>>>>>
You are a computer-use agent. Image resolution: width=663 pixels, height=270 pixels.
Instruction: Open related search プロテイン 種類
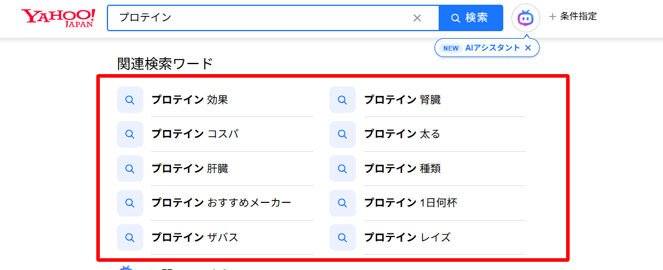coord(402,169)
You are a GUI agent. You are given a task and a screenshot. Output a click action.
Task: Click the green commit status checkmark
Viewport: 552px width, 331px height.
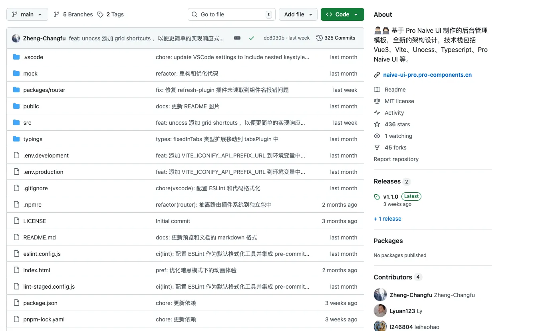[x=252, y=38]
<<<<<
* _What the task asks_: Every line from the one containing "Task: Click the green commit status checkmark" through the end of the records is to be returned exactly, and those lines alone; pictures are dropped.

* _Answer to this exercise_:
Task: Click the green commit status checkmark
Viewport: 552px width, 331px height.
[x=252, y=38]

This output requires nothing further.